With the first of these he hoped easily to effect a reconciliation, since a
Churchman could not decently proclaim himself the enemy of a Crusader, even
setting aside the certainty that by so doing he would incur papal censure. The
prelate facilitated matters by throwing the whole blame of the plunder of the
Augsburg merchants upon the citizens of Cologne, who were therefore condemned
to pay a fine and demolish part of their walls. But, as the reconciliation with
the Archbishop, and, on the citizens’ part, the expression of obedience, were
his chief objects, they were presently allowed to restore their fortifications,
and all was well in that quarter; Archbishop Philip, professing himself the
faithfully devoted vassal of the Emperor, ready and eager in every way to
assist the young King.
Henry
the Lion, reduced as he was, was still formidable, and, as an enemy, dangerous.
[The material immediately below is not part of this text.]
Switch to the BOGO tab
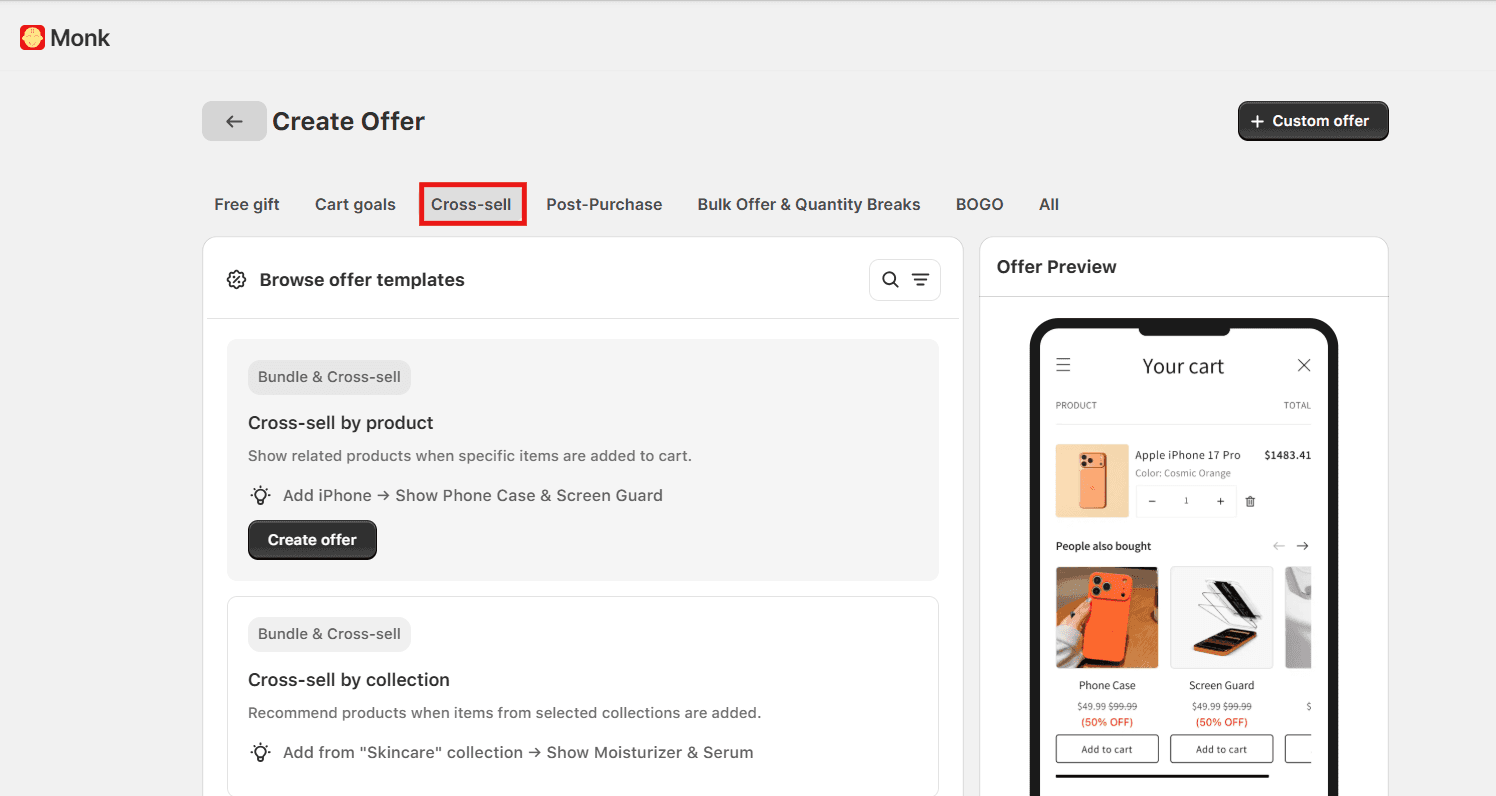The width and height of the screenshot is (1496, 796). (979, 204)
He had now, since his return from exile, resided three years in Germany as Duke
of Brunswick; apparently inactive, but believed to be ambitious as ever, and
suspected of secretly fomenting misunderstandings, calculated to embroil the
Emperor with the Pope and the King of Denmark ; whilst pretty well known rather
to seek than avoid dissentions with the prince he could not but hate, the new
Duke of Saxony. Frederic felt that he dared not trust his angry kinsman in
Germany during his own absence; and resolved to obtain, if possible, his
companionship to Palestine, where his leonine and even his vulpine qualities
would be invaluable. He, therefore, with the full concurrence of the Diet, made
the following proposals to Henry. He in the first place invited him to share in
the Crusade, entirely at the imperial expense; and to receive, at their return,
remuneration for his assistance, in fiefs. In case he should reject this
invitation, two alternatives were submitted to his choice; the one, to relieve
the fears he inspired, by rendering himself less formidable; viz., by
resigning some portion of his restored possessions; the other, to pledge himself
to avoid the Empire, with his sons, for the space of three years,—the computed
duration, either of the Emperor’s absence, or of the young King’s inexperience.
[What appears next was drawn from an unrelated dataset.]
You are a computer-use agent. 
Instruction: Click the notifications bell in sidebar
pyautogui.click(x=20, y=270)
The haughty, though sunken, Lion, did not choose to join the Crusade in a
subordinate capacity; further to reduce his already so greatly reduced
dominions was out of the question; and therefore—knowing himself unable to cope
with the Emperor and Empire united—he took the prescribed oath.
The
misunderstandings with Denmark, to which allusion has been made, require a word
or two: as they must assuredly have produced a war, had not Frederic’s thoughts
been devoted to the recovery of the Holy Sepulchre, in preference to every
other object, except the security of his son. Canute VI had pertinaciously
evaded, if he had not positively refused, to do homage. He had—whilst the
Emperor was last in Italy, engrossed with his son’s marriage,—intrigued
amongst, and attacked, the Slavonians subject to the Empire; he had attacked
Bogislaf of Pomerania, in retaliation of his before-mentioned attempts upon Rügen,
and made him vassal to the Prince of Rügen, who was himself the vassal of
Denmark. He had taken advantage of a civil war between the brother Princes of
the Obodrites, to overthrow both; and to divide their
dominions between his own vassals, Jaromir of Rügen and Bogislaf of Pomerania;
and he thereupon assumed the title of King of the Danes and Slavonians. In
addition to these offences, he shocked contemporary feelings, and awoke
mistrust of ulterior designs, by refusing to join in the Crusade. That
Frederic, through zeal for the recovery of Jerusalem, forbore to recover
provinces thus stolen or rent from his empire, was surely the strongest proof
of sincere devotion—according to the devotion of the age—that man could give.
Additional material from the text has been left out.